Extract provided:
===

Of course it is all "bunched up" - the point I am making is that "unbunching it" is a computer calculation that is about the same as applying the levels command with gamma adjust in photoshop or PWP. The advantage of doing it in the editor is doing it once saves rounding errors over doing it twice. There seems to be a notion that what is going on in the scanner computer is different from what is happening in the computer on your desk. Once you have the CCD data into digital form out of the sensor, it does not matter where you scale it, except that you get more control by doing it all in the editor. This is esp. true if you are doing the scan once approach - what I save as the master file has no scaling applied at all, so I am not locked into white and black point and gamma choices made when I originally scanned the negative. This is useful because black and white points and gamma interact with curves - it is very useful to have both on layers you can play them off against each other.

As for the invert command - at least on B&W I do not see it doing anything unusual. The histogram seems to a mirror of the histogram before inverting, i.e., it is flipped about the midpoint, with data being bunched at high end rather than the low end. What are you seeing that is unusual? I may be missing it. I usually invert in PWP anyway - it is much faster than Photoshop for resizing and inverting

Frank Petronio
5-Oct-2005, 07:13
Just a vote for VueScan with basic tonal editing done in the preview and very little else. It works with all of my scanners and is pretty nice software.

Paul Butzi
5-Oct-2005, 08:07
The advantage of doing it in the editor is doing it once saves rounding errors over doing it twice. There seems to be a notion that what is going on in the scanner computer is different from what is happening in the computer on your desk. Once you have the CCD data into digital form out of the sensor, it does not matter where you scale it, except that you get more control by doing it all in the editor. This is esp. true if you are doing the scan once approach - what I save as the master file has no scaling applied at all, so I am not locked into white and black point and gamma choices made when I originally scanned the negative. This is useful because black and white points and gamma interact with curves - it is very useful to have both on layers you can play them off against each other

I'd agree that, in the abstract, it's better to perform all the scaling and curve adjustments exactly once, if all other things are equal. I even agree that it's quantization/rounding errors that increase if you repeatedly perform the calculations.

That said, I would disagree with the idea that this is significant.

First, the calculations done in the scanner/scanner driver may well have more data to work with than the calculations done in photoshop. That is, the scanner may well have, say, 18 bits per channel to work with - those 18 bits are then run through the scanner scaling and curve calculation, with the results being expressed in properly rounded 16 bit values. You're also assuming that the scanner cannot adjust exposure and amplifier gain based on the setting of white point and black point. While that might be true for some very cheap scanners, I know it's not true for at least two of the scanners I've owned - an Epson 1640SU and a Microtek 1800f, because both of those scanners scan more slowly when scanning negatives when the white and black points are set up higher (to scan negatives with high base density).

===

Data in this exercise:
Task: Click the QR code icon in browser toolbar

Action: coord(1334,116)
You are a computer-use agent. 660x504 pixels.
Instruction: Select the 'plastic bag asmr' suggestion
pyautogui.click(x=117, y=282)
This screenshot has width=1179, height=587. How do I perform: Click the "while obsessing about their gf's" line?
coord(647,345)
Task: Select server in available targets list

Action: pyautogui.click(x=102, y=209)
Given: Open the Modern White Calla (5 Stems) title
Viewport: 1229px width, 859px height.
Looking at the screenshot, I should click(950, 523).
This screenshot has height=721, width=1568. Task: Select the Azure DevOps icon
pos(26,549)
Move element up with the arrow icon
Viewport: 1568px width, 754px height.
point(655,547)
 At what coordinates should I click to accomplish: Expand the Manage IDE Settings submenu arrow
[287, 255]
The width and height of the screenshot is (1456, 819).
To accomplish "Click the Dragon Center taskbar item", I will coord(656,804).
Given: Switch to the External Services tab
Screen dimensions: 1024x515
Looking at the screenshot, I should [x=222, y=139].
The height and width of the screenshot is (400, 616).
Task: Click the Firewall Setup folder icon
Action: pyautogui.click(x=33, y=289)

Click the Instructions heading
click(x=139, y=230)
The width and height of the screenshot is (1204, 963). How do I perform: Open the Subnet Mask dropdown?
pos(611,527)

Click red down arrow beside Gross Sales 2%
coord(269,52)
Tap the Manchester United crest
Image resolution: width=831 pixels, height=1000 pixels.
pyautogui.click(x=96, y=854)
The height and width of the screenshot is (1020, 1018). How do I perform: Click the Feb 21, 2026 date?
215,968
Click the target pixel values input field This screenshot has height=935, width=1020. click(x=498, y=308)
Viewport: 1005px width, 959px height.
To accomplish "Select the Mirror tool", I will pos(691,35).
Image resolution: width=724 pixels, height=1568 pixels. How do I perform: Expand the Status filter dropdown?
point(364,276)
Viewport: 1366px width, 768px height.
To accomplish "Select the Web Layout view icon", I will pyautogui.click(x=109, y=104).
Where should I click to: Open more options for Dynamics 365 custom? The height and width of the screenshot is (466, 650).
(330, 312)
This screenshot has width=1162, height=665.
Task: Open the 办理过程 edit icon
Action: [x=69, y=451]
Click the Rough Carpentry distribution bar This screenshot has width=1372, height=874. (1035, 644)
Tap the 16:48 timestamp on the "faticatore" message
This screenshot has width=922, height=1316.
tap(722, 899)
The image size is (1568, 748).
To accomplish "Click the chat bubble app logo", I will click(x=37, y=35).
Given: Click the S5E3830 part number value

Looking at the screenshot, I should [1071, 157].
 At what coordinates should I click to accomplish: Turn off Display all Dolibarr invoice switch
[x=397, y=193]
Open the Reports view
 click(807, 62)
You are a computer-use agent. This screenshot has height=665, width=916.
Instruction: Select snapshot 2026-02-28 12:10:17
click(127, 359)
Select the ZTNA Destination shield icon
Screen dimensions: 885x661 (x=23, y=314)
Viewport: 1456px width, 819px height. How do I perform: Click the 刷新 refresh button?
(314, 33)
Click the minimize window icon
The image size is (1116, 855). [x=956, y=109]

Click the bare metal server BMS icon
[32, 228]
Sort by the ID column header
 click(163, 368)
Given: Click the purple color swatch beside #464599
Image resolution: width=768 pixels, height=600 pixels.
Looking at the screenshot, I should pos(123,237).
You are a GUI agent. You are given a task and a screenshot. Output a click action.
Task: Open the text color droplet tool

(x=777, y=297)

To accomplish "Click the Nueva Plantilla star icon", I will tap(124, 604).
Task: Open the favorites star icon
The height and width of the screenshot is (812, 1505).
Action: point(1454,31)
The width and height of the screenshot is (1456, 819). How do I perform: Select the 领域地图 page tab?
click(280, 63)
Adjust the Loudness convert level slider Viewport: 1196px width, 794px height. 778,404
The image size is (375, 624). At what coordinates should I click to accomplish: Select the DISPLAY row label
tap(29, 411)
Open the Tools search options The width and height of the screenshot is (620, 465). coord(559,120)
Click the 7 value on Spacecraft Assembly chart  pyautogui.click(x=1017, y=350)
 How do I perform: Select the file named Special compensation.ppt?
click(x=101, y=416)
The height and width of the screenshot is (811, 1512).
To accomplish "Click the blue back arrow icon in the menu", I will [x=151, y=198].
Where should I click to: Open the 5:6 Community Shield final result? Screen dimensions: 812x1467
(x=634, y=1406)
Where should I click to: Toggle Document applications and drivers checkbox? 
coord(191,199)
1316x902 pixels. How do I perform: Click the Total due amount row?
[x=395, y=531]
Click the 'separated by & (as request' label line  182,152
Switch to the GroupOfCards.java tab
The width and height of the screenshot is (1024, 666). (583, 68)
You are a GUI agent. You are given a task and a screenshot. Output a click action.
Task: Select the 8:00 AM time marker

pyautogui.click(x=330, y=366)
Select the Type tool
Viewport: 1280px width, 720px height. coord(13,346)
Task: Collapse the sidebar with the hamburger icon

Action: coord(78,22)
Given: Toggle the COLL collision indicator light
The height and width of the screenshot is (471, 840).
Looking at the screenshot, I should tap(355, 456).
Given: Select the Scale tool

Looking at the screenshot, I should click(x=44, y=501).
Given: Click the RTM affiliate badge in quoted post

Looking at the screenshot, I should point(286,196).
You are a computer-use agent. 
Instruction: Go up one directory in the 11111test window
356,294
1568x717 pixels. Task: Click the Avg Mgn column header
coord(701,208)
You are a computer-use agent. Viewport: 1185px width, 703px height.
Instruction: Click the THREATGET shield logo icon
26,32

===

Stated problem 1: List every software program named in the forum discussion about scanning.
Stated problem 2: In the records, copy the lines word for word, beginning at the line that has "At what coordinates should I click to accomplish: Expand" and stopping after the line that has "I will coord(656,804).".

Correct answer 1:
Photoshop
PWP
VueScan

Correct answer 2:
 At what coordinates should I click to accomplish: Expand the Manage IDE Settings submenu arrow
[287, 255]
The width and height of the screenshot is (1456, 819).
To accomplish "Click the Dragon Center taskbar item", I will coord(656,804).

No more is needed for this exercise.